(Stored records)

+ + + +

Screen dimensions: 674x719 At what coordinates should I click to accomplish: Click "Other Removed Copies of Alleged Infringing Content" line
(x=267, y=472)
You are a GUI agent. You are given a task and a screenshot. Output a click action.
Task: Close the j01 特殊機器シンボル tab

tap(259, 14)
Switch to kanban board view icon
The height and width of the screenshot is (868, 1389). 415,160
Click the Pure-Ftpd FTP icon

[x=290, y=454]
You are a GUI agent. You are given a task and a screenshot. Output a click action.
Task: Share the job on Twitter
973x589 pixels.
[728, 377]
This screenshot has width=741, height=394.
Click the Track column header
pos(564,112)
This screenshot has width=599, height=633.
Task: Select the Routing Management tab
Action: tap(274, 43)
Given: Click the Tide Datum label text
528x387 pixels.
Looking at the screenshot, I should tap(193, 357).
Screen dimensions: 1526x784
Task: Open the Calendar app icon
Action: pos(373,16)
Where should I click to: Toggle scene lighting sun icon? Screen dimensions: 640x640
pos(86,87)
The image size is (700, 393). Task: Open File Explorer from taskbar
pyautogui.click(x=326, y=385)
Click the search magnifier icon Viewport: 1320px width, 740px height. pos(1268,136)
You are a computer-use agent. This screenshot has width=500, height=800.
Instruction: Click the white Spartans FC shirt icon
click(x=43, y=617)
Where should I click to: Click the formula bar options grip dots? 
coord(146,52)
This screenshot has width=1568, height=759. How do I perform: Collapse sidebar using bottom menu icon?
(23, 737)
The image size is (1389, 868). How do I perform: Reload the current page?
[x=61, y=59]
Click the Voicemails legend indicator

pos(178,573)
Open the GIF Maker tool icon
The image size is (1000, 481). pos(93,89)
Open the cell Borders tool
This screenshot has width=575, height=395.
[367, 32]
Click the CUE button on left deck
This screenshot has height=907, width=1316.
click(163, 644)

+ + + +

**What is required:**
Can you set out every line of the data above as a Markdown table with the columns No. and Line, leaving out blank lines?

**Answer for the task:**
| No. | Line |
|---|---|
| 1 | Screen dimensions: 674x719 At what coordinates should I click to accomplish: Click "Other Removed Copies of Alleged Infringing Content" line |
| 2 | (x=267, y=472) |
| 3 | You are a GUI agent. You are given a task and a screenshot. Output a click action. |
| 4 | Task: Close the j01 特殊機器シンボル tab |
| 5 | tap(259, 14) |
| 6 | Switch to kanban board view icon |
| 7 | The height and width of the screenshot is (868, 1389). 415,160 |
| 8 | Click the Pure-Ftpd FTP icon |
| 9 | [x=290, y=454] |
| 10 | You are a GUI agent. You are given a task and a screenshot. Output a click action. |
| 11 | Task: Share the job on Twitter |
| 12 | 973x589 pixels. |
| 13 | [728, 377] |
| 14 | This screenshot has width=741, height=394. |
| 15 | Click the Track column header |
| 16 | pos(564,112) |
| 17 | This screenshot has width=599, height=633. |
| 18 | Task: Select the Routing Management tab |
| 19 | Action: tap(274, 43) |
| 20 | Given: Click the Tide Datum label text |
| 21 | 528x387 pixels. |
| 22 | Looking at the screenshot, I should tap(193, 357). |
| 23 | Screen dimensions: 1526x784 |
| 24 | Task: Open the Calendar app icon |
| 25 | Action: pos(373,16) |
| 26 | Where should I click to: Toggle scene lighting sun icon? Screen dimensions: 640x640 |
| 27 | pos(86,87) |
| 28 | The image size is (700, 393). Task: Open File Explorer from taskbar |
| 29 | pyautogui.click(x=326, y=385) |
| 30 | Click the search magnifier icon Viewport: 1320px width, 740px height. pos(1268,136) |
| 31 | You are a computer-use agent. This screenshot has width=500, height=800. |
| 32 | Instruction: Click the white Spartans FC shirt icon |
| 33 | click(x=43, y=617) |
| 34 | Where should I click to: Click the formula bar options grip dots?  |
| 35 | coord(146,52) |
| 36 | This screenshot has width=1568, height=759. How do I perform: Collapse sidebar using bottom menu icon? |
| 37 | (23, 737) |
| 38 | The image size is (1389, 868). How do I perform: Reload the current page? |
| 39 | [x=61, y=59] |
| 40 | Click the Voicemails legend indicator |
| 41 | pos(178,573) |
| 42 | Open the GIF Maker tool icon |
| 43 | The image size is (1000, 481). pos(93,89) |
| 44 | Open the cell Borders tool |
| 45 | This screenshot has width=575, height=395. |
| 46 | [367, 32] |
| 47 | Click the CUE button on left deck |
| 48 | This screenshot has height=907, width=1316. |
| 49 | click(163, 644) |